サマースクール 2004年度の報告

DNAから共進化を探るラボのサマースクール
「DNAの塩基配列を調べて生きものの進化の歴史を探ってみませんか?」




今年のサマースクールは、一昨年と昨年に続き、葉緑体DNA塩基配列を比較して、植物のイチジクの系統関係を調べるのが目的でした。さらに、それらのイチジクに花粉を運ぶイチジクコバチの系統関係と比べて、両者の共生関係を理解してもらい、生きものどうしがお互いをこんなに必要としている、ということを分かってもらえたら、なお良いと考えました。

具体的な実験は、イチジクの葉から全DNAの抽出、PCR法による目的の葉緑体DNA断片の増幅、増幅されたDNA断片の塩基配列の決定、塩基配列の比較と系統樹作成を含んでいます。一日半の日程でこれほどの実験過程をこなすのは、昨年の経験から見てもそう簡単なことではなく、失敗を繰り返すと時間的には絶対無理だろうと分かっていましたが、朝晩の時間を少し延長して、出来る限り全過程を体験してもらうことにしました。私たちのラボには、今年も4名が参加してくれました。中学3年生の女の子1名と一般の方3名で、1種類ずつのイチジクの解析を担当してもらいました。

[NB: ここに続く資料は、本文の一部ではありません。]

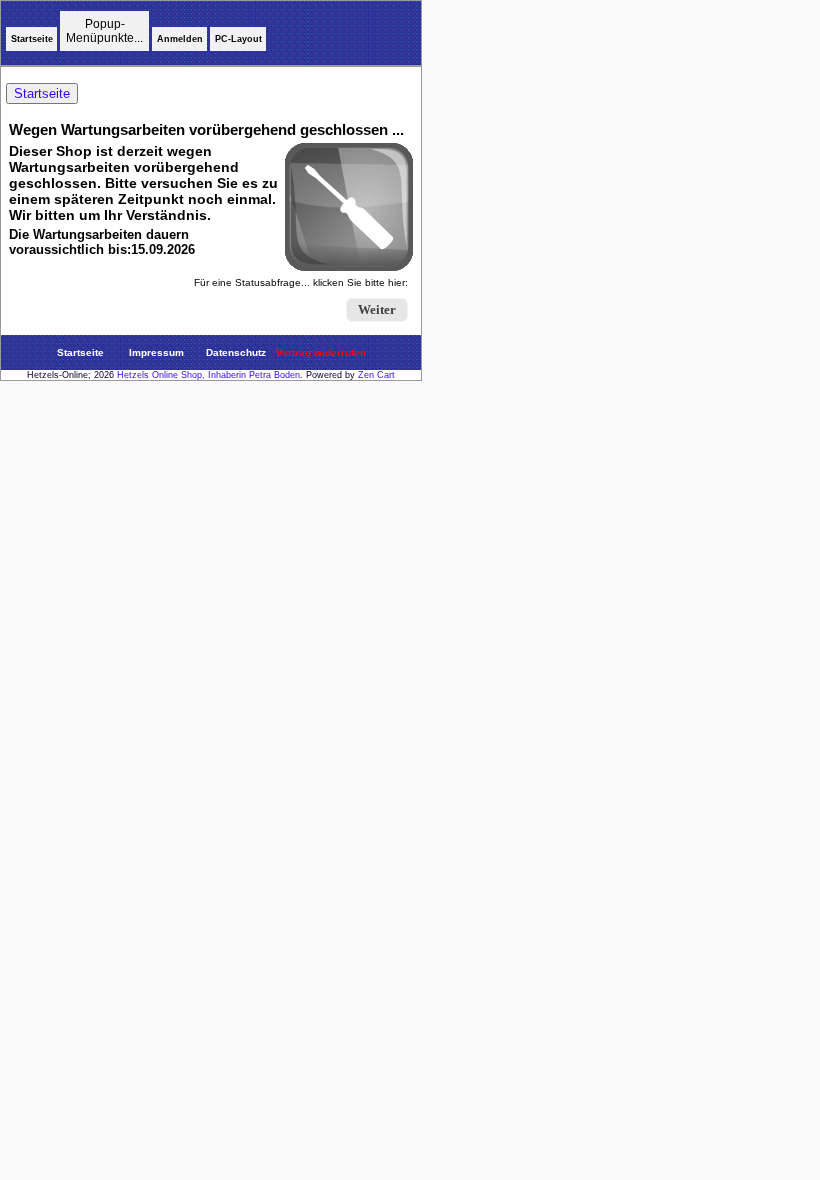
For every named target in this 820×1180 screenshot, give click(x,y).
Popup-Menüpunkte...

一日目の昼から実験が始まり、まずイチジクの葉を液体窒素で凍らせてすりつぶし、クロロホルムを使ってDNAの抽出を行いました。普段見たことのない液体窒素が葉を一瞬で凍らせてしまうことを、皆さんがかなり楽しんでいたようです。DNA抽出液が入っているチューブにクロロホルムを入れて、遠心した後、DNAが含まれる水層とクロロホルム層が分かれるのですが、そのDNA層を新しいチューブに移すのが最初の難関でした。1人が失敗してやり直しましたが、他の3人はとても上手にできました。特に中学生の女の子は非常に優秀でした。DNAの沈殿が見えたとき、皆さんは自分の手でDNAを抽出することができた実感を味わうことができたと思います。その後、各自が抽出したDNAの一部を使って葉緑体DNAを増幅するPCR反応を行うため、DNA増幅装置にかけ、初日の実験を終えました。実験は段々細かくなり、扱う量もmlからμlへと微量になっていくため、使用する道具も次々と変わっていきました。初日の実験が終わったころには、皆さんはピペットマンなどの使い方をほぼマスターしていました。

翌日は、まずPCR実験でDNAが増えたかどうかをアガロースゲル電気泳動で確認することを行い、紫外線の下で光るDNAを実際に見て感動してもらいたかったのですが、少し残念なことに、DNAの量が少なく、微かにしか見えませんでした。反省材料です。しかし、その後の実験はとても順調に進み、4人とも綺麗な塩基配列を得ることができました。その塩基配列を比較しながら、皆さん「自分のは誰のと一番近いのか?」と、系統樹の結果を楽しんでいました。結局、実験で時間をぎりぎりまで使ってしまい、まとめの時間があまり取れませんでした。研究発表は、ほとんど生のデータで行いましたが、良くまとめてくれました。発表会が終了した後、皆さんはまた研究室に戻られ、長々と話を続け、なかなか研究室を離れようとしませんでした。もうここは自分たちの居場所のように、すっかり研究室に馴染んでいました。